## [Work to be completed]
Starting from the first line below, repeat the data exactly through to the last.

## [Supplied records]
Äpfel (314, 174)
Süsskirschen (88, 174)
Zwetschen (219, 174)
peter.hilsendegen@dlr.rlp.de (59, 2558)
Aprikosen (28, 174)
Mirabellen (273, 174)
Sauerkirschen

## [Result for this task]
Äpfel (314, 174)
Süsskirschen (88, 174)
Zwetschen (219, 174)
peter.hilsendegen@dlr.rlp.de (59, 2558)
Aprikosen (28, 174)
Mirabellen (273, 174)
Sauerkirschen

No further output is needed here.